Outings often produce unexpected keepsakes
Junking is a journey. And its true joy is the pure serendipity, the wonderful promise of adventure offered in each outing. We never know what we will find, and occasionally what we bring home is more than just another object, it is a sense of connection to the past.
Several weeks ago I stopped by a sale in the Gleneden area north of Spokane. I thought at first it might be an estate sale because of the antiques and collectibles spread across the yard. Then I discovered it was actually the second of two sales held after the homeowners closed their bed and breakfast.
There were a few pieces of furniture, framed prints, tables full of vintage lamps and linens, as well other interesting accessories from the inn.
I chose a small crystal lamp, too hard to resist for $1, and a few vintage magazines before I picked up a 1951 reprint of “Woodcraft and Camping,” by Horace Kephart. The book was originally published in 1917.
The small green book was in good condition, with simple and charming illustrations, but it was the preface, dedicated to Nessmuk, a woodsman and writer popular in the late 1800s, that captivated me.
Nessmuk (George Washington Sears) was my grandfather’s great uncle and I grew up listening to stories about him. My grandfather was an outdoorsman and he was proud of his ancestor. When the book “Nessmuk: Woodcraft and Camping,” was reissued, in the mid 1960s I was given a copy.
Sears was born in Massachusetts in 1821. The story goes that as a young boy he spent a great deal of time in the company of a young Narragansett Indian named Nessmuk who taught him how to hunt and fish.
Although he was a small man, just over five feet tall and 105 pounds, and weakened by tuberculosis, Sears became an avid naturalist. After working a number of adventurous jobs across the country, he married and served briefly in the Civil War.
Sears’ poems were printed in The Atlantic Monthly and he wrote a series of letters and articles for Forest and Stream Magazine, which later became Field and Stream. He took his childhood friend’s name, Nessmuk, as his pen name.
Sears believed that time spent outdoors shouldn’t be encumbered by too much gear. “Go light,” he said, “The lighter the better so that you have the simplest material for health, comfort and enjoyment.” In his late fifties, he paddled more than 250 miles of Adirondack lakes in small canoes and documented the trip.
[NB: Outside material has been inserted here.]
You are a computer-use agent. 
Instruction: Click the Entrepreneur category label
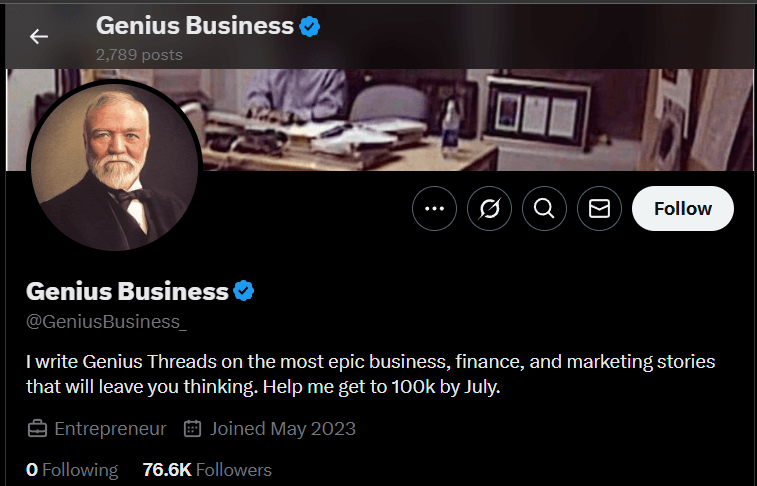(110, 429)
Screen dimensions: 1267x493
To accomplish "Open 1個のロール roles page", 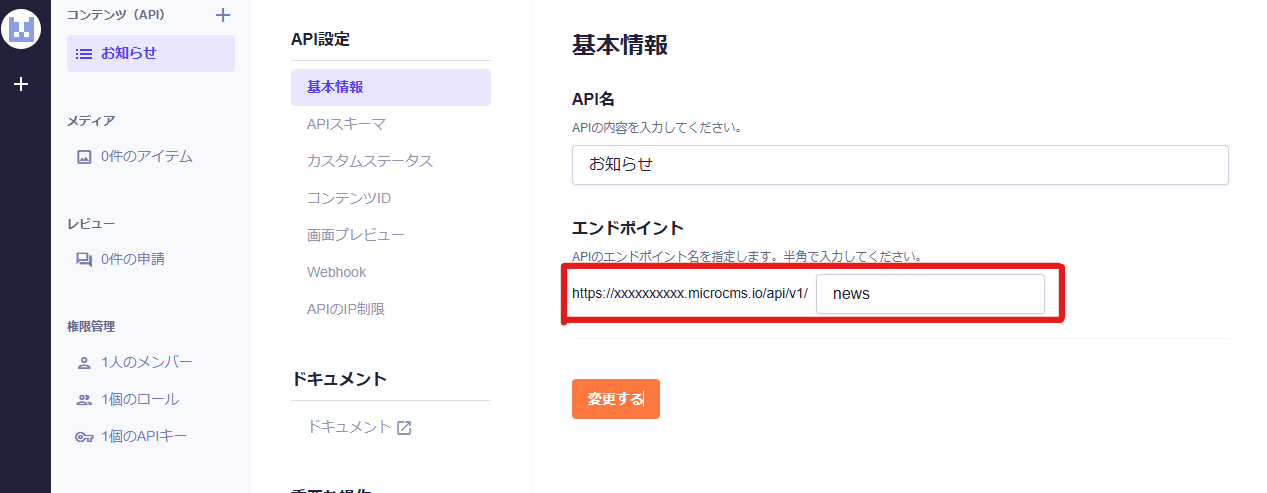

In writing about his own travels, Sears commented on meeting other parties struggling under the weight of heavy clothing, and other items he considered unnecessary.
“My own load including canoe, extra clothing, blanket-bag, two-days’ rations, pocket-axe, rod and knapsack never exceeded 26 pounds, and I went prepared to camp out any and every night,” he wrote.
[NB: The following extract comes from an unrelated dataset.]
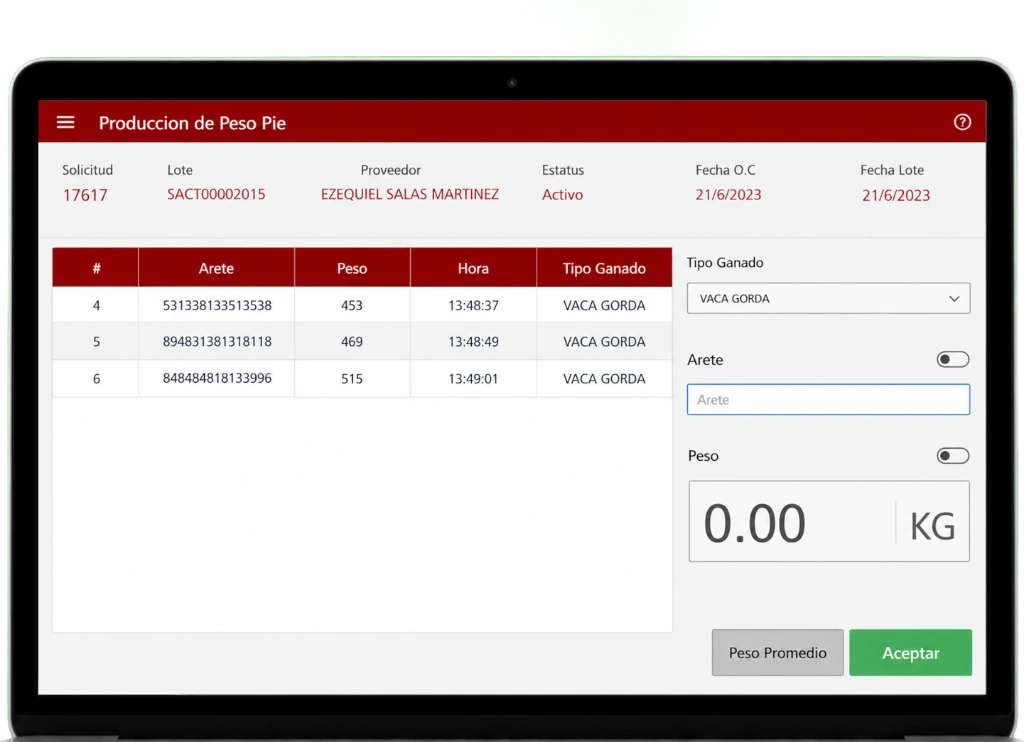Select row 6 recorded at 13:49:01

coord(362,378)
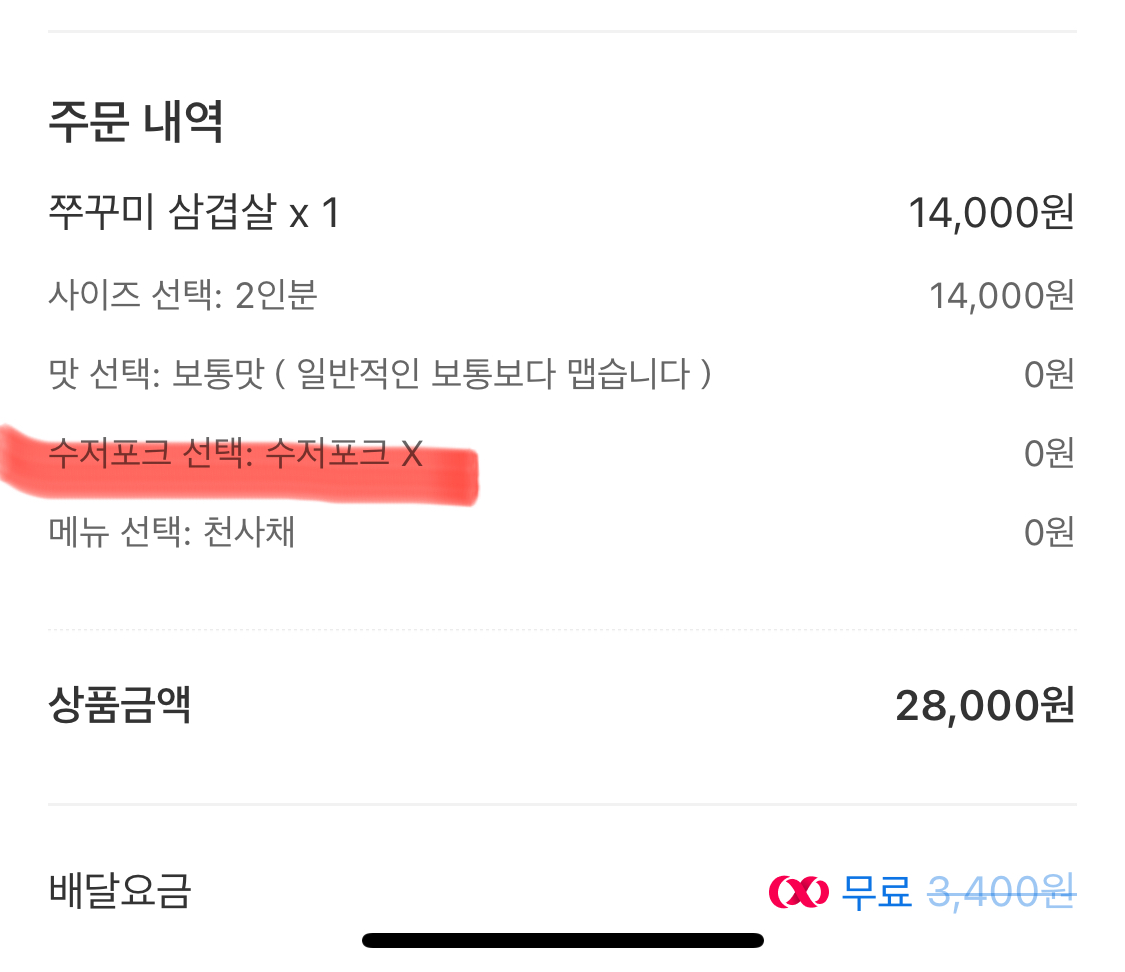Tap the 28,000원 subtotal amount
His most famous canoe, the Sairy Gamp, a 10-pound “eggshell” made by Henry Rushton, is now in the Smithsonian Institution. Sears’ journey in that canoe was re-created in the late 1990s by Christine Jerome and chronicled in her book, “Adirondack Passage: Cruise of the Canoe Sairy Gamp.”
Sears died in 1890, a century before the advent of the high-tech materials used today. I wonder what he would think about the way we enjoy the outdoors now. Although he was no stranger to the elaborate lakeside homes (called “camps”) owned by the wealthy, I imagine the trappings of outdoor life today, from the Kevlar canoe Jerome used to re-create his Adirondack journey, to the large diesel-powered motor homes, would fascinate and perhaps even distress him.
Kephart’s “Camping and Woodcraft,” has been reissued many times. It is still available and is popular with people who like to study a more gentle and classical approach toward enjoying and surviving life in the great outdoors.
When I showed the book to my family and told the children about the dedication to their great, great, great-uncle, I brought out the copy of his book that my grandfather had given me. I even found several Web sites that were either dedicated to “Nessmuk” or sold products, like knives and knapsacks, named for him.
The book I picked up at the sale was a good bargain at 50 cents, but the memories it refreshed are priceless. I feel as though I’ve paddled my own canoe around the world and ended up at home.
It’s that kind of find that keeps me stopping at sales and digging through junk in dim and dusty little shops.
We live in a wide and busy world, certainly beyond what both Sears and Kephart could have imagined, but there are times when it feels just like one big back yard. Full of buried treasure.